This project is a part of our shared program with Western Water and Sanitation Forum (WEWASAFO). Our team is pleased to directly share the below report (edited for clarity, as needed).
Welcome to the Community
Mr. Christopher Omasaba and his family own the land that "Christopher Omasaba Spring" runs through. This family leads a life that can depict what a normal day in Ebuhando Community looks like for most. Every morning, children wake up to do dishes before they leave for school, while the elderly like Mrs. and Mrs. Omasaba sweep their compound with thick banana tree stalks. Christopher’s daughter, Miss Christine Sayo, will start her day thinking how to better her tailoring school to attract more clients.
The rest of the family attends to the needs of domesticated animals such as poultry and cows before leaving to work on their farm.
Besides bananas, there are also maize crops grown for subsistence purposes and a few yams planted on wet portions of the land.
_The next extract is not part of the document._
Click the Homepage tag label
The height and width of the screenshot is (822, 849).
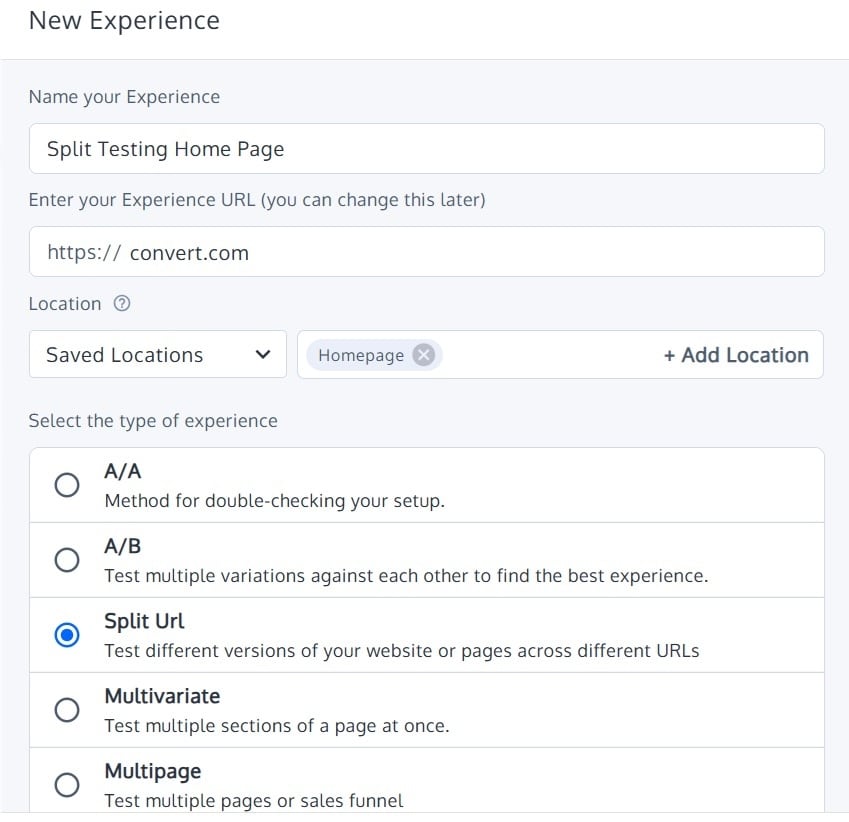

Mr. Christopher and his wife are enjoying their old age together with renewed love. "I was married to my dear husband in 1952 and for the last 65 years God has been good to both of us. We have enjoyed our marriage, celebrated our youth and now we are living in our bonuses together," she said. Both of them are physically active, alert in the mind and indeed so friendly. They both make and receive phone calls with much ease. Their eyes can still locate a needle dropped onto the ground. And they walk around and I guess they can dance too, if country songs played in their youth are played again.
He also applied for the spring to be protected and used by his fellow community members.
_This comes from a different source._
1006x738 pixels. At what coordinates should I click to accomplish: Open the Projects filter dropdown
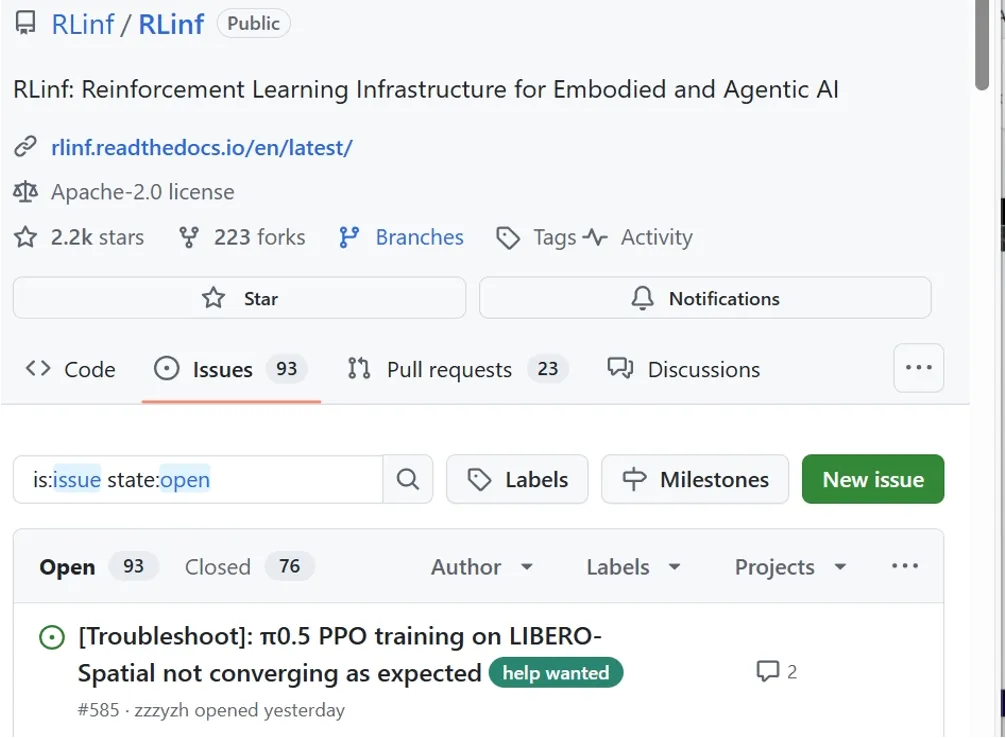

Christopher Omasaba Spring was discovered in 1960 by Mr. Omasaba himself. He settled there because he and his family needed water for drinking, cooking, cleaning, and watering crops and animals. Immediately after they built their home, more families were attracted to this area for the same reason. Now, there are 37 households who all rely on Christopher Omasaba Spring.
They've placed a plastic pipe to help funnel the water into containers. The water is dirty, as the spring is unprotected and vulnerable to many different contaminants. There are farms that use fertilizers and chemicals in close proximity. When it rains, those substances and many others are washed to the water that flows through the plastic pipe.
The spring users also report that fetching water is a dangerous task because of the terrain. They say that sliding and falling is just an inevitable fact of fetching water.
Community members report that Christopher Omasaba Spring's is especially dirty during the dry season, when even more people from neighboring communities bustle about to fetch water, since their own water sources dried up.
Ebuhando Community has done well with what they've been given. The majority of homes have a pit latrine, and most of those are clean and well maintained. They even clean the floors and pits with ash to deodorize and keep flies away.
However, there are no hand-washing stations for after using the latrine or before eating. Some households are also still lacking simple yet helpful sanitation tool like dish racks and clotheslines.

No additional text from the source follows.